Oktoberfest:Ab der zweiten Wiesn-Woche rutschen die Hosen

Oktoberfest: Eine große Schalttafel, ein Schreibtisch und eine Liege: Im Kabuff der Elektriker kann es schon mal eng werden.

Eine große Schalttafel, ein Schreibtisch und eine Liege: Im Kabuff der Elektriker kann es schon mal eng werden.

(Foto: Stephan Rumpf)

Gregor Stojanovic kümmert sich eigentlich um die Elektrik im Schottenhamel-Zelt - doch auch, wenn die Bedienungen wegen der harten Arbeit stark abnehmen, hat er eine Lösung parat.

Von Franziska Stadlmayer

Wer die Wiesn dieses Jahr richtig ausreizen will, kann ganze 18 Tage lang hingehen. Für Gregor Stojanovic sind diese 18 Tage nur ein kleiner Teil. Seine Wiesn dauert dreieinhalb Monate. "Wir sind Mitte Juli die, die für die Aufbauarbeiten den Stromanschluss legen", sagt der Elektriker, "und Anfang November sind wir die, die hier das Licht ausmachen." Die Firma Anker & Stojanovic kümmert sich seit 48 Jahren darum, dass im Schottenhamel-Zelt alle Lampen brennen.

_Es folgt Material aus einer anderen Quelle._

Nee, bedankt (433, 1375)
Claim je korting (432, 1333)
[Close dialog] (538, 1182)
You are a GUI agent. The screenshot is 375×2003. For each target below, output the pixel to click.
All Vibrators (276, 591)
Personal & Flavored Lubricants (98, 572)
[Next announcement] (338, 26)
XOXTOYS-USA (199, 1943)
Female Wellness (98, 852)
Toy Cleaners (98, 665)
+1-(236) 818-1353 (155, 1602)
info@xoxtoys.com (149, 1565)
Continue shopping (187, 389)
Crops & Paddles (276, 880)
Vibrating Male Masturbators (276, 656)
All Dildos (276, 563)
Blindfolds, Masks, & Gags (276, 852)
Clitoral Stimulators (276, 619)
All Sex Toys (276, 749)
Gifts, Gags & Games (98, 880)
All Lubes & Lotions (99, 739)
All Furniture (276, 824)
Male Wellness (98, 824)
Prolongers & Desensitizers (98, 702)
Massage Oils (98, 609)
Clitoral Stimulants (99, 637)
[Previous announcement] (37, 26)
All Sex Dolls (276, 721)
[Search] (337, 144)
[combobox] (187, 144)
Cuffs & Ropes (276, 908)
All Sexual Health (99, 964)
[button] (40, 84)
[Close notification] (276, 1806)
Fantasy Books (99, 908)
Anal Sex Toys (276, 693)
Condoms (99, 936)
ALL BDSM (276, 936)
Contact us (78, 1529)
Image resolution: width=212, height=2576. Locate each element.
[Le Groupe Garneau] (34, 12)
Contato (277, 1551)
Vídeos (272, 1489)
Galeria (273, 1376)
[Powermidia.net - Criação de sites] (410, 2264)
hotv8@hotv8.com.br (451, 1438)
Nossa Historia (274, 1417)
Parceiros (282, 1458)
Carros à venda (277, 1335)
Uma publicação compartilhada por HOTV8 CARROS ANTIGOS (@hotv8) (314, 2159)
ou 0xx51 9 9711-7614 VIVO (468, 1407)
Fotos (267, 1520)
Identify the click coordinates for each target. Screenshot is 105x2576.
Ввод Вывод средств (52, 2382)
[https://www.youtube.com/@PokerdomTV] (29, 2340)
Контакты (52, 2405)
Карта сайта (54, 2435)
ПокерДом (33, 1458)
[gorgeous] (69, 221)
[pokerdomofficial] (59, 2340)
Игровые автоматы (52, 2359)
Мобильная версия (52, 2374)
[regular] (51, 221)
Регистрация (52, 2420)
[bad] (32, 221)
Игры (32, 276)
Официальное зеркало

Von 1970 an arbeitete Gregor Stojanovics Vater als Elektriker auf der Wiesn, sein Sohn begleitete ihn gerne - half beim Lampen auspacken und war fasziniert von dem riesigen, lebendigen Zelt. Heute ist er der Chef und dafür verantwortlich, dass gut 40 000 Meter Kabel ordnungsgemäß verlegt sind und 70 000 Leuchtkörper die 18 Tage über leuchten. "Die Elektrik ist unser Bereich, aber wir sind hier im Zelt auch Mädchen für alles", sagt der 44-Jährige. Die Elektriker sind jeden Tag von sieben Uhr morgens bis elf Uhr abends im Zelt - und bei Problemen immer erreichbar.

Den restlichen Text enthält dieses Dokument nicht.